I guess I was expecting the Godiva Store on steriods here. Ya know, rows of luscious chocolates, all in beautiful shapes and flavors, perfectly lit, and the aroma of chocolate permeating the air. Well, it was some of that. But mostly not.
My visit starts with a piece of chocolate; only fitting. For an extra 3E, I purchase the ticket which includes hot chocolate. I figure it must be amazing here.

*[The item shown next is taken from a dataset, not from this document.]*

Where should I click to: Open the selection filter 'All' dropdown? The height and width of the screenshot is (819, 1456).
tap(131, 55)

But from this point, it gets down to business. The French are very serious about chocolate. Like, totally … there are three floors to this museum, which has the complete history of chocolate in scrumptious detail, from its beginning with the Aztecs to its transplantation to Europe and Africa, to its many uses and lots of recipes to make chocolate. Nice shoutout to the museum for having all its placards in English as well as French. The Aztecs were into chocolate for the froth, surprisingly. Hmmm, seems like they were gypping themselves; no chewing and letting it melt in your mouth? There’s also a lot of documentation of the Spanish taking advantage of the Aztecs to get their chocolate. There’s even a story about a priest who banned women from eating chocolate and was promptly murdered. Personally, I think he deserved it.
There are tools used to make chocolate, serving pieces throughout the years, lots of folklore, advertising wrappers, chocolate molds and more. Since I love kitchen stuff, I enjoyed especially looking at the molds and the wrappers. And the ads: cool. I also was surprised to find out that chocolate has been used over the years for medicinal uses. I know I’d feel better immediately at the prospect of chocolate, so they should use it as a placebo. I’m just sayin’.

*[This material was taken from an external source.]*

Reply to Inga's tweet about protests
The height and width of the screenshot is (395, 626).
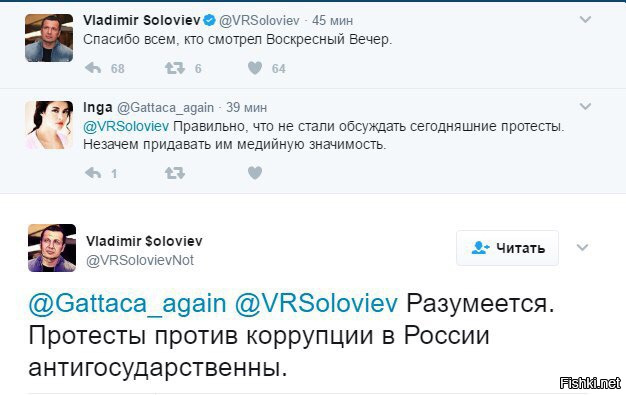[x=93, y=173]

Finally, I make my way down to the last floor of the exhibit, and my nostrils perk up. Yes, that is definitely chocolate I smell. I see that the next chocolate-making demonstration is in 15 minutes, so I pop into the little studio to see the chocolate farming video in the meantime. It has English subtitles, so I could actually follow it. At least I could have, if the smell of chocolate was not distracting me.
Finally, it is 4 pm, and a charming young chef comes in with an energetic little speech about chocolate. There are more types of chocolate to sample. Then he does a quick little demo which is kind of lame, honestly. He really doesn’t have much to work with in terms of the equipment in the room. He pours chocolate from a machine into a mold then lets it cool, then pours another flavor on top of it. Through the magic of refrigeration, he accomplishes the demo quickly, and of course, there is more sampling. I must say, for a demo with limited visual appeal, the chef wrings the most entertainment value from it. He kind of approaches the whole thing like he’s a magician. When he asked me a question at the end, and I said I didn’t understand much French, he then gave me his summary spiel in very good English. He was quite friendly and interacted with everyone.

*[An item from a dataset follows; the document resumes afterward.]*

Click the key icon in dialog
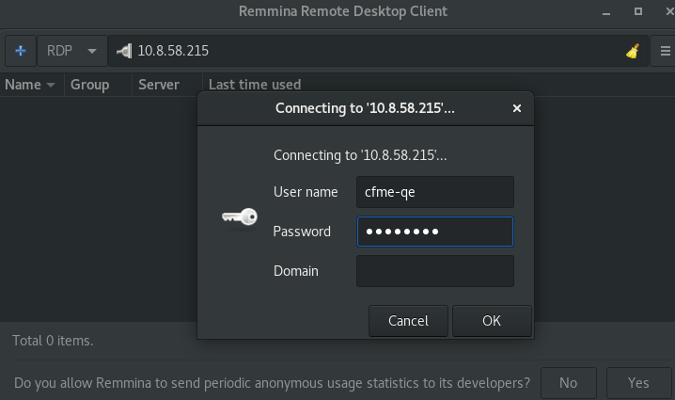The height and width of the screenshot is (400, 675). pyautogui.click(x=240, y=216)
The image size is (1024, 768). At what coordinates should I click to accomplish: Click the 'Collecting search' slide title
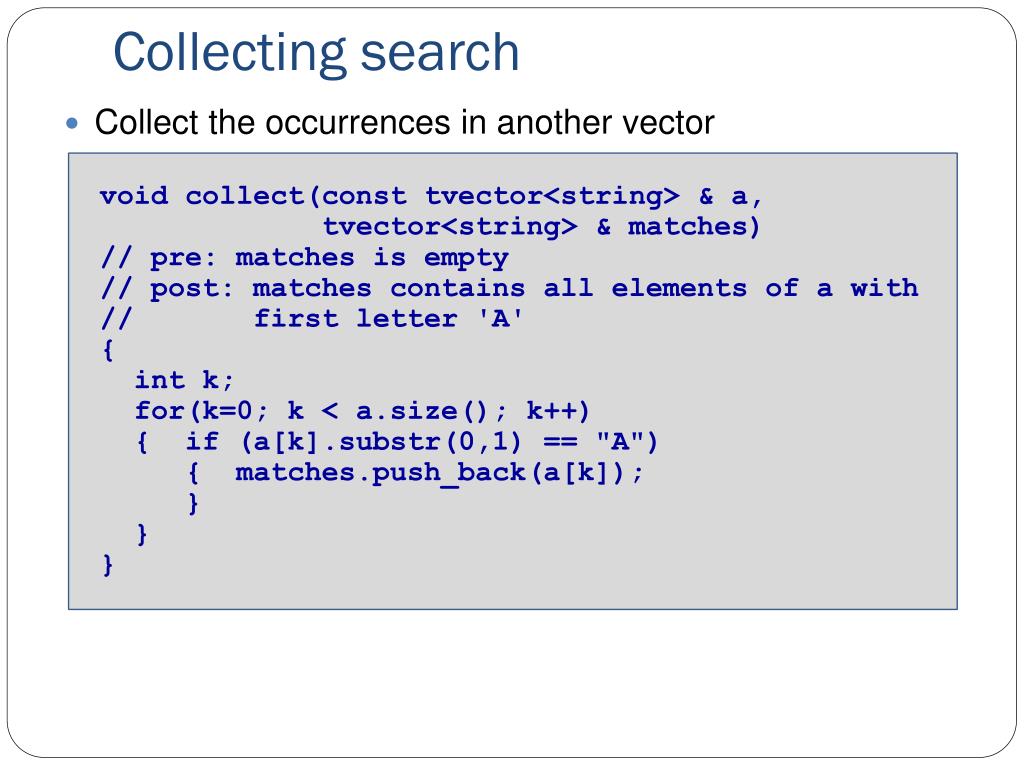tap(316, 52)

Then the tour is over, and back upstairs to the gift shop. On checkout, they make you the hot chocolate from what appears to be a coffee machine, and let you choose from 4 flavors of chocolate to flavor it. It wasn’t very special, so I’d just skip paying extra for this. However, I didn’t mind the excuse to linger in the air conditioning for another 15 minutes while I sipped my beverage. The gift shop has some cool items, btw.
There’s a very nice and clean restroom here, a rarity in the museums I’ve been in. Also, just fyi, other than the chocolate chef, they don’t really speak any English. You’ll have to wing it.
Not the fab photo op I’d hoped for, but I found the museum to be cute and clean and fun. A lot of thought went into the layout and the details. And it wasn’t crowded at all, always a bonus.